Jamesin brings a very different lens: technical systems, adversarial environments, probabilistic decision-making. She has spent years working in contexts where the downside of being wrong is high, and that caution shows up in the questions she asks and the way she builds conviction.
Together they create a balance that is rare: one grounded in intuition from building, the other in structured reasoning under uncertainty.
Helloworld: Europe’s Technical Founder Magnet
Fund: $20M Fund II
Stage: Seed
Geo: Europe
Focus: Technical founders
Rodrigo spent six years at Point Nine leading technical diligence for every investment the firm made. It meant hundreds of CTO interviews and an unusually large sample of engineering cultures, technical stacks, and execution patterns.
Europe has an enormous, often under-recognised, depth of STEM talent. The challenge is identifying which teams possess the combination of ambition, competence, and inevitability that leads to meaningful companies. Rodrigo has built a reputation as someone who can distinguish those gradients, quietly, without any theatrics.
Steel Atlas: Modernising the Industrial Economy
Fund: $50M Fund II
Stage: Seed
Geo: US
Focus: Industrial
Cameron and Talal operate in a part of the market that requires a different tempo from traditional software investing. Industrial buyers care about reliability, implementation, and real-world constraints. Cameron leans naturally toward the technical side; Talal brings the commercial and operational grounding. Together they approach industrial tech with the kind of patience and field understanding the category demands.
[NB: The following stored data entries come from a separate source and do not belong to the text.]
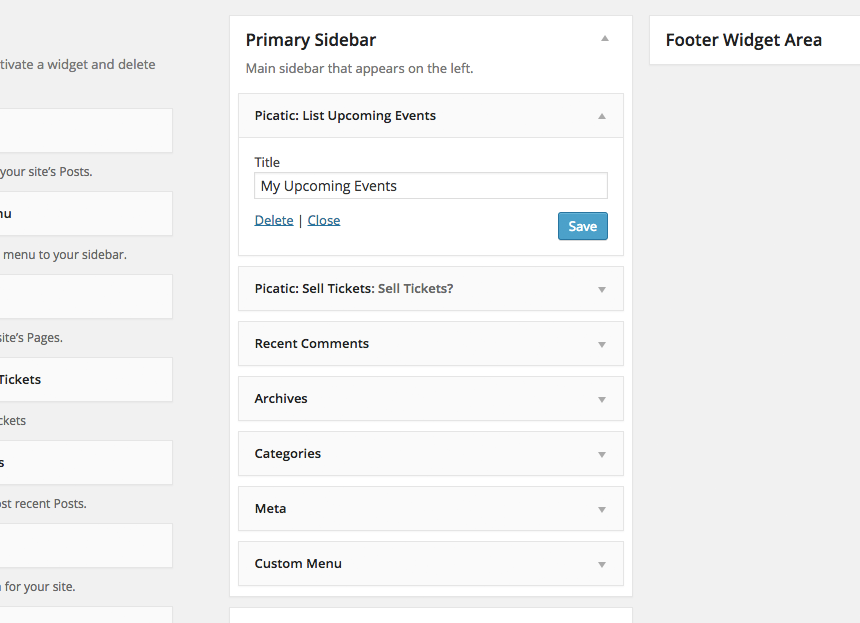Viewport: 860px width, 623px height.
Task: Expand the Categories widget arrow
Action: [x=602, y=455]
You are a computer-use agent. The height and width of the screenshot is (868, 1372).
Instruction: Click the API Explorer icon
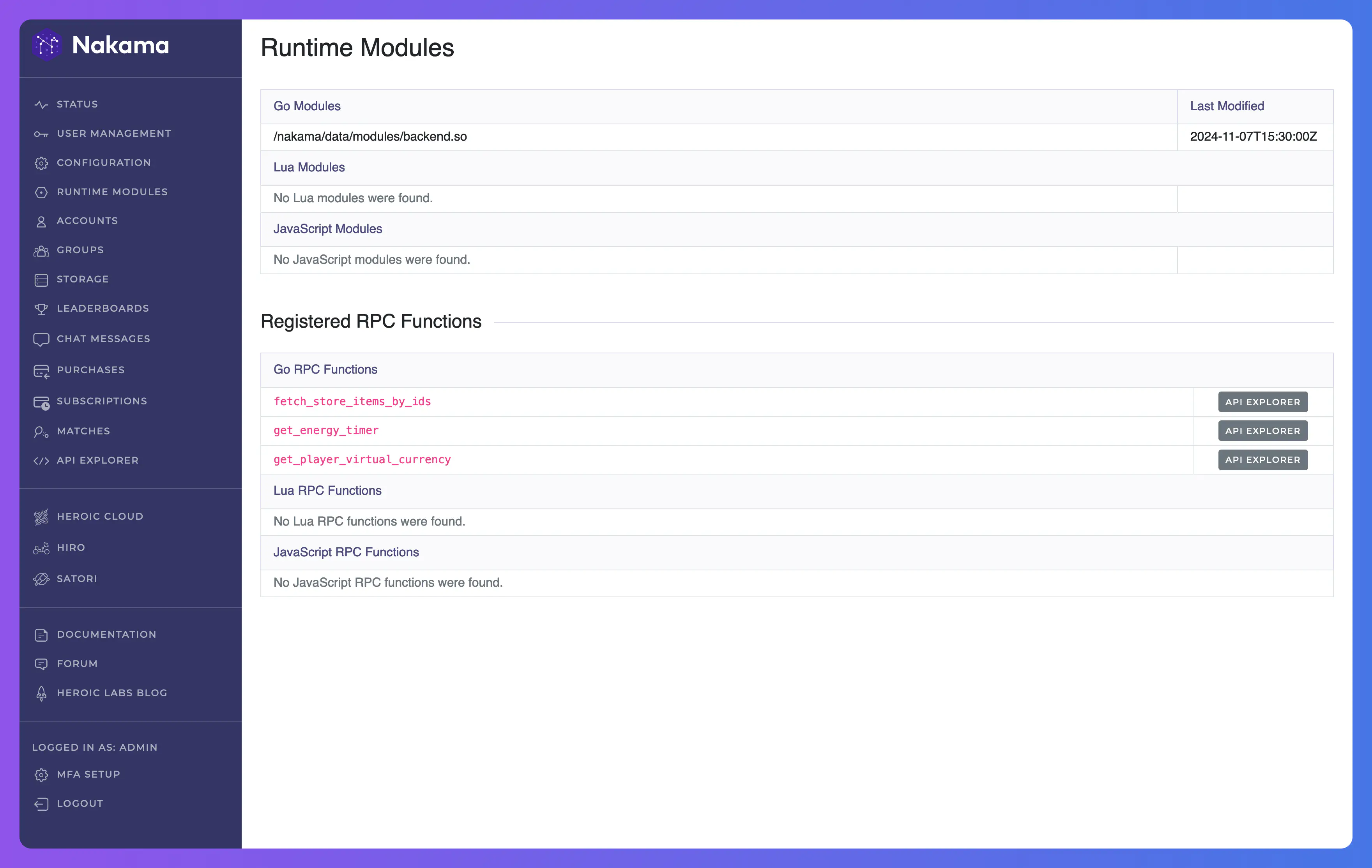(40, 460)
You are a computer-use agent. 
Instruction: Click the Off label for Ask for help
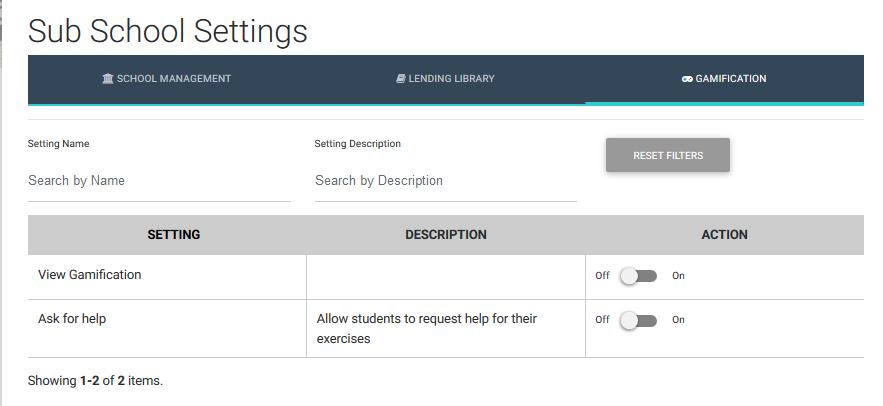coord(602,320)
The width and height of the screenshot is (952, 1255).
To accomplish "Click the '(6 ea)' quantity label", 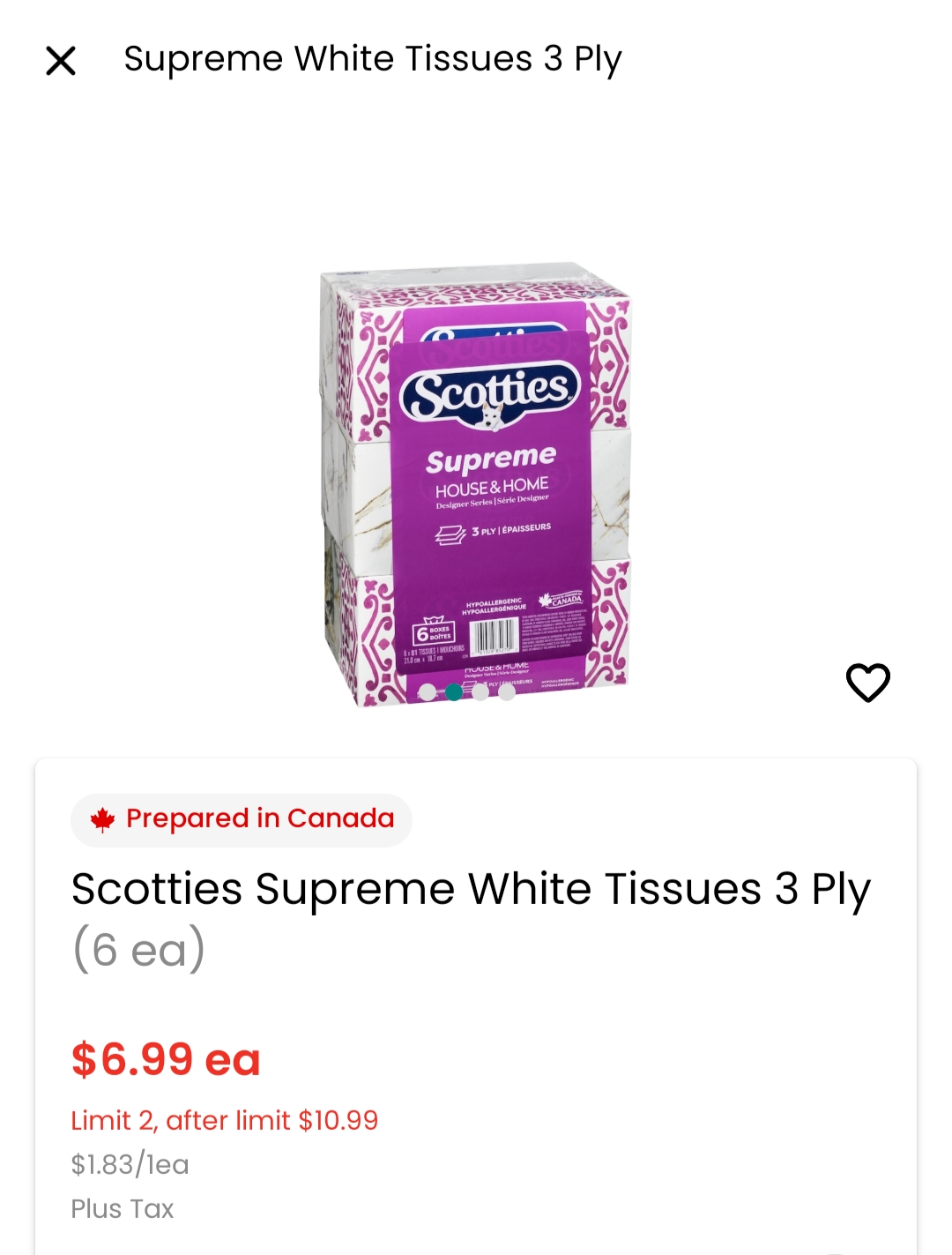I will (138, 950).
Their portfolio construction is unusually concentrated for this stage, built on the belief that deep work beats breadth. Their memos reflect this, long, detailed, and written as if they actually expect founders and LPs to read them.
What Ties These Managers Together
Across all of our new partners in 2025, a few patterns kept reappearing, always in quiet ways:
founders trusted them early, long before the wider market noticed
low-ego behaviour, often bordering on invisible
operator instincts rather than theoretical frameworks
clarity on what they don’t do
conviction that shows up in how they spend their time, not in how loudly they talk about it
Venture always comes back to judgement. You can read rankings if you want consensus. You can scroll Twitter if you want opinions. The harder, slower work is noticing the people who spot outliers before the world names them, and understanding why they keep doing it.
The compounding begins there - not in the headlines, but in the quiet parts of the process.
Nothing in this article is investment advice or a solicitation. It’s a view on the frameworks and people shaping our conviction in 2025.


Thanks for sharing! Great to see a couple of European funds in the list you had me worried as I was scrolling down!